Part of a data file:
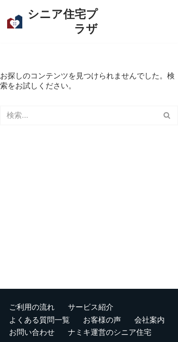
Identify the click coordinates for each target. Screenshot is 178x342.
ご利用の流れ (32, 307)
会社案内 (149, 319)
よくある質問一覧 (39, 319)
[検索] (162, 21)
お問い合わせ (32, 332)
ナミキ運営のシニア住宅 (109, 332)
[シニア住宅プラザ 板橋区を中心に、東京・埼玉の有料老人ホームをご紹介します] (52, 21)
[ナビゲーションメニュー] (133, 21)
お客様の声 (102, 319)
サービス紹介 (90, 307)
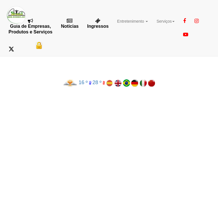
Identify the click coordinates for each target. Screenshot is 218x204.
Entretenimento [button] (132, 21)
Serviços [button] (165, 21)
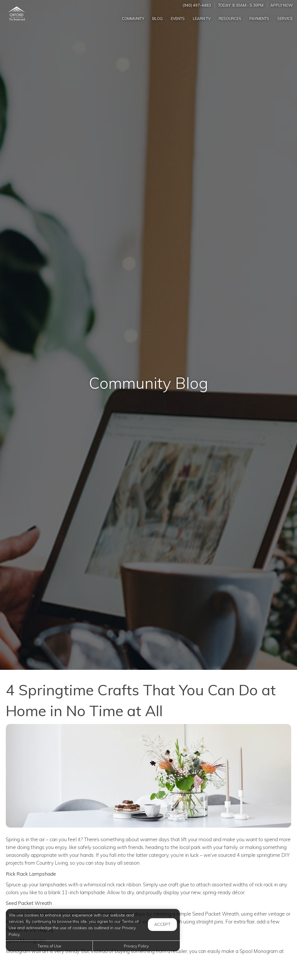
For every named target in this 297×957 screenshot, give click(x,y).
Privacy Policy (136, 945)
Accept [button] (162, 924)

(Given exercise): Copy every one of the records above verbatim, leaving out the pictures.

(Result of this task):
Identify the click coordinates for each target. Screenshot is 178x342.
ご利用の流れ (32, 307)
会社案内 (149, 319)
よくある質問一覧 (39, 319)
[検索] (162, 21)
お問い合わせ (32, 332)
ナミキ運営のシニア住宅 (109, 332)
[シニア住宅プラザ 板橋区を中心に、東京・埼玉の有料老人ホームをご紹介します] (52, 21)
[ナビゲーションメニュー] (133, 21)
お客様の声 (102, 319)
サービス紹介 (90, 307)
Identify the click coordinates for each target. Screenshot is 218x204.
Entretenimento [button] (132, 21)
Serviços [button] (165, 21)
For every named target in this 297×957 screenshot, give click(x,y).
Privacy Policy (136, 945)
Accept [button] (162, 924)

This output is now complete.